■ Text block ■
This study examines the linear state of the DNA molecule, which coexists with the supercoiled and relaxed states (Travers & Muskhelishvili, 2005). The publications (Dharmadhikari et al., 2014; D’Souza et al., 2011; Baccarelli et al., 2011) considered several potential mechanisms for the transition of a DNA molecule between these states, encompassing transitions facilitated by electrons or intense infrared radiation. Transitions of this nature can arise due to ruptures in either or both strands that constitute the double helical structure of the DNA molecule.

Our task is to study the forces that can arise in the field of an electromagnetic wave when it is resonant. Such forces can lead to a change in the shape of the double helix, as well as the previously studied effect of electrons and intense infrared radiation (Dharmadhikari et al., 2014; D’Souza et al., 2011; Baccarelli et al., 2011).

2. Theoretical Calculation of Forces in a Double DNA-like Helix in the Field of an Electromagnetic Wave in a Long Wavelength Approximation

The force acting on the electric current element $\mathrm{I}\mathrm{d}\overrightarrow{\mathrm{l}}$ in the second strand in a pair of helices can be calculated as follows

$${d\overrightarrow{F}}_{\left(mag\right)}=\left[Id\overrightarrow{l}\overrightarrow{B}\right],$$

(1)

where the magnetic field induction vector $\overrightarrow{\mathrm{B}}$ is calculated based on the Biot-Savart law and takes into account the magnetic fields created by all elements of the first strand in a pair of helices. A detailed method for calculating these magnetic forces is described in work (Semchenko et al., 2020).

■ Entries provided ■
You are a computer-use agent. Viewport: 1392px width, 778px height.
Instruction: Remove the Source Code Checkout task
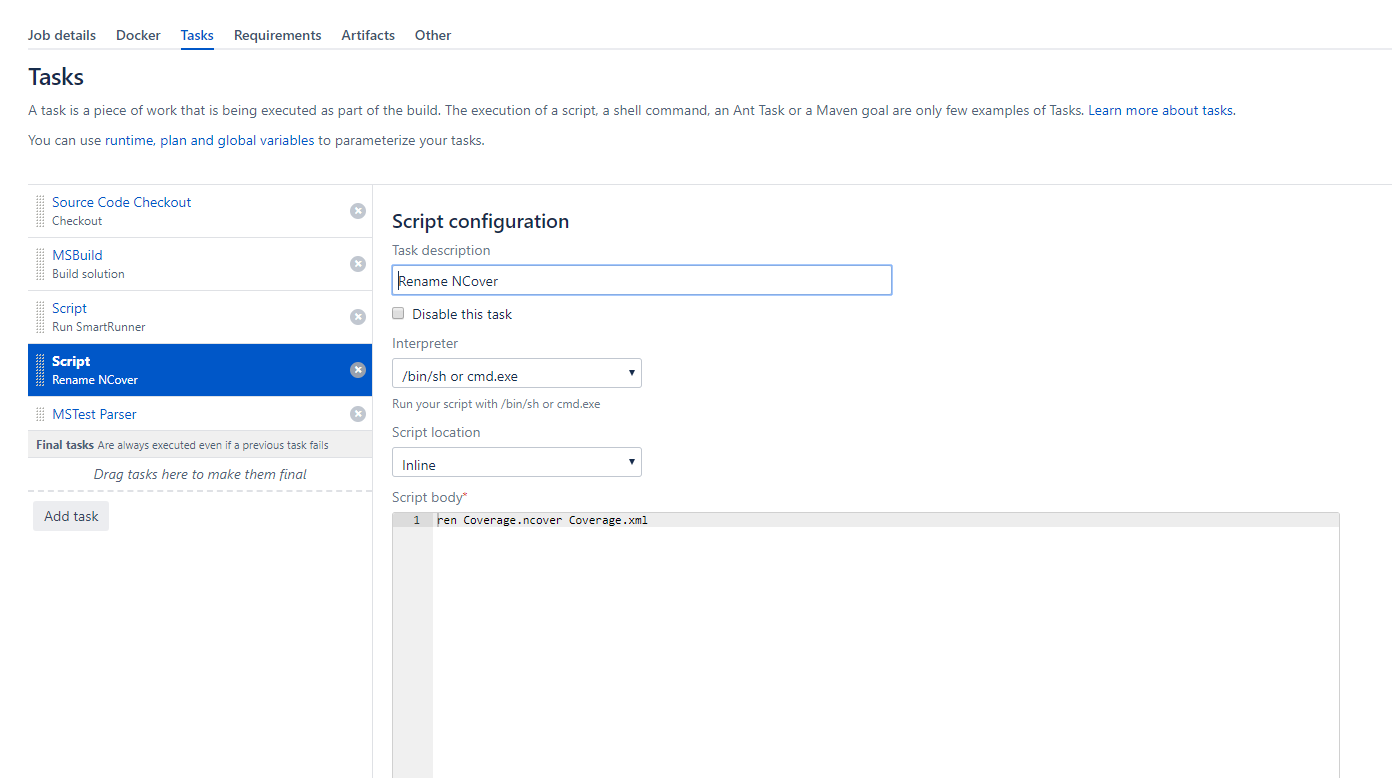point(358,211)
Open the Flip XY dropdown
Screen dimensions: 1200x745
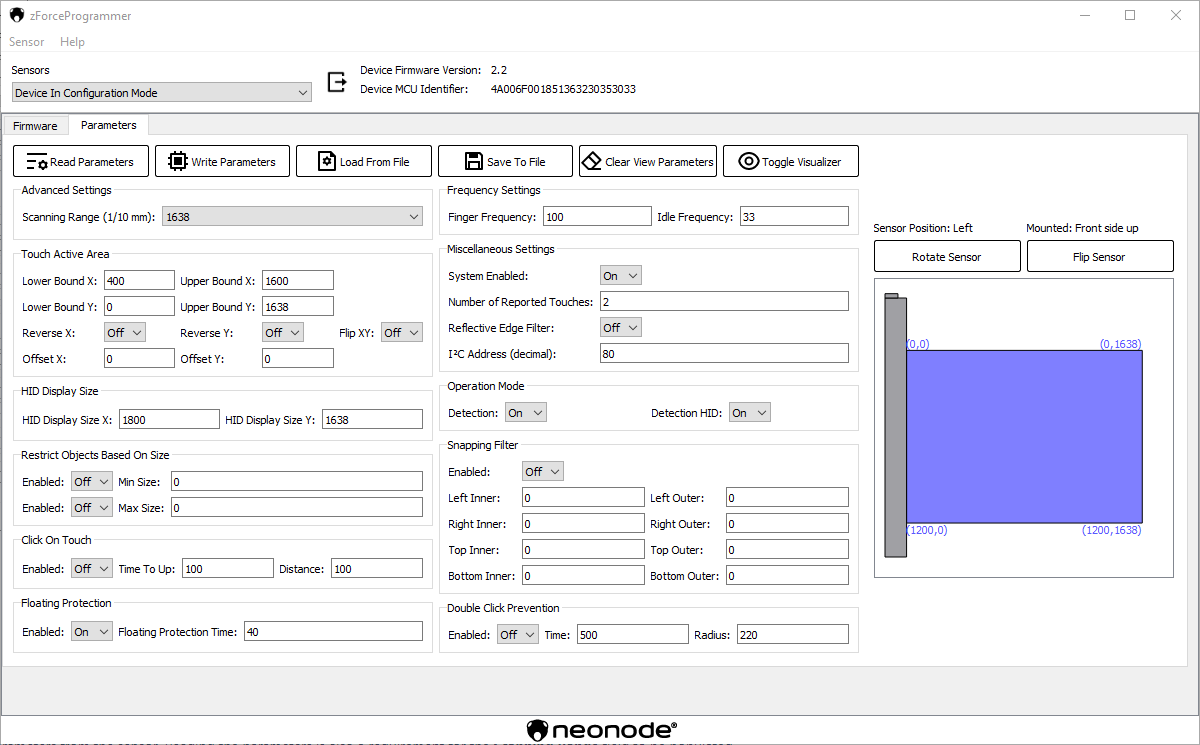pyautogui.click(x=402, y=333)
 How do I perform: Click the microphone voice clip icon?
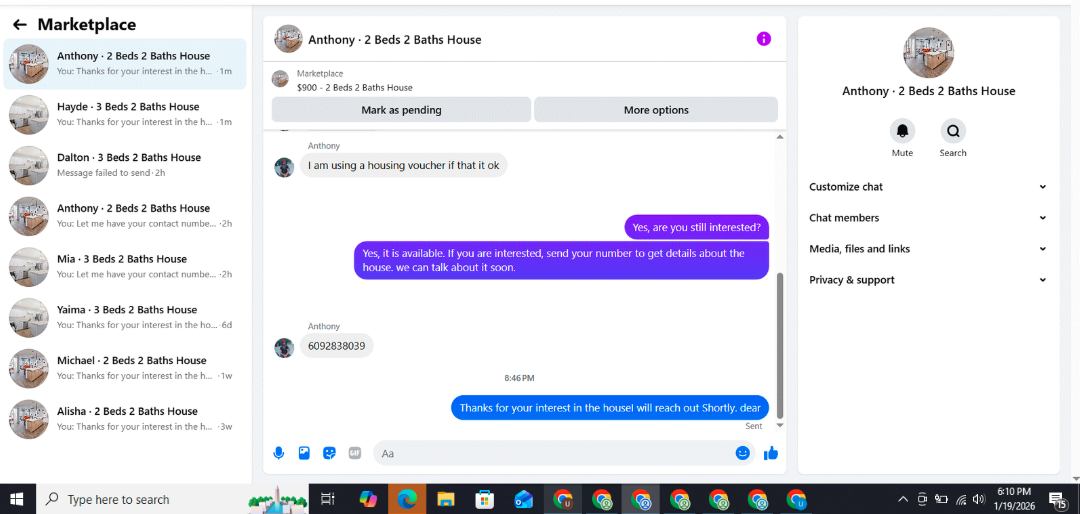point(279,453)
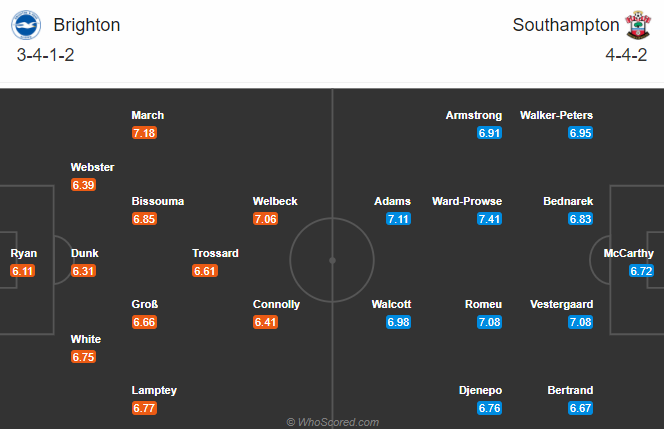Click Vestergaard's 7.08 rating badge
The image size is (664, 429).
click(580, 322)
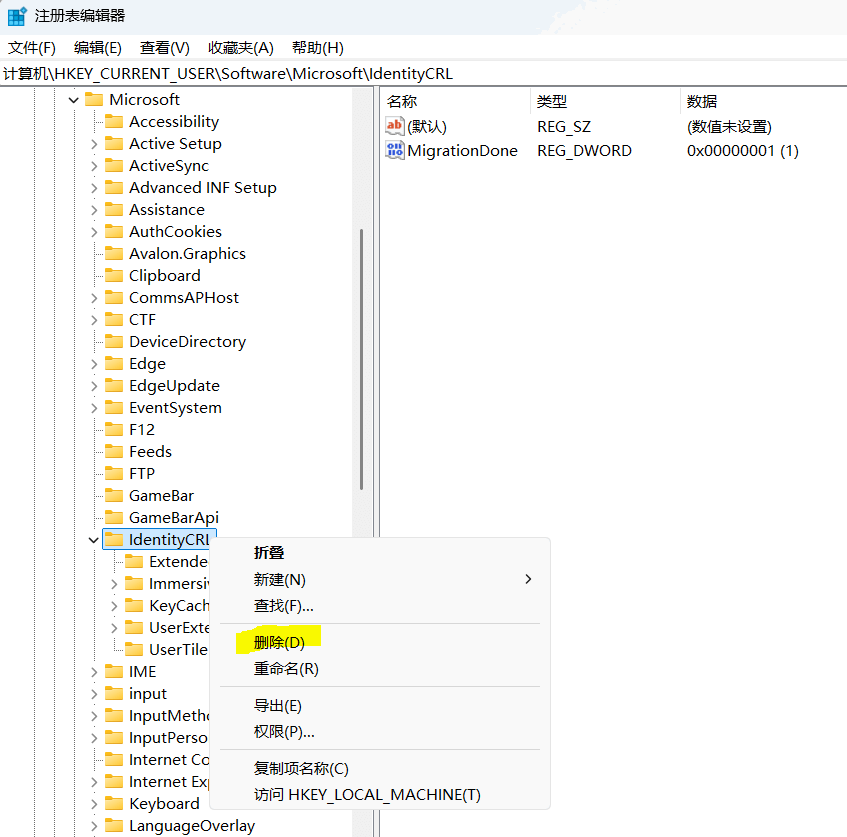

■ Requirement 1 ■
Which distinct works does the DNA excerpt cite? Give each one by author and year.
■ Requirement 2 ■
In the DNA excerpt, which law is the magnetic field induction vector B calculated from?

■ Task output 1 ■
Travers & Muskhelishvili, 2005
Dharmadhikari et al., 2014
D’Souza et al., 2011
Baccarelli et al., 2011
Semchenko et al., 2020

■ Task output 2 ■
The Biot-Savart law.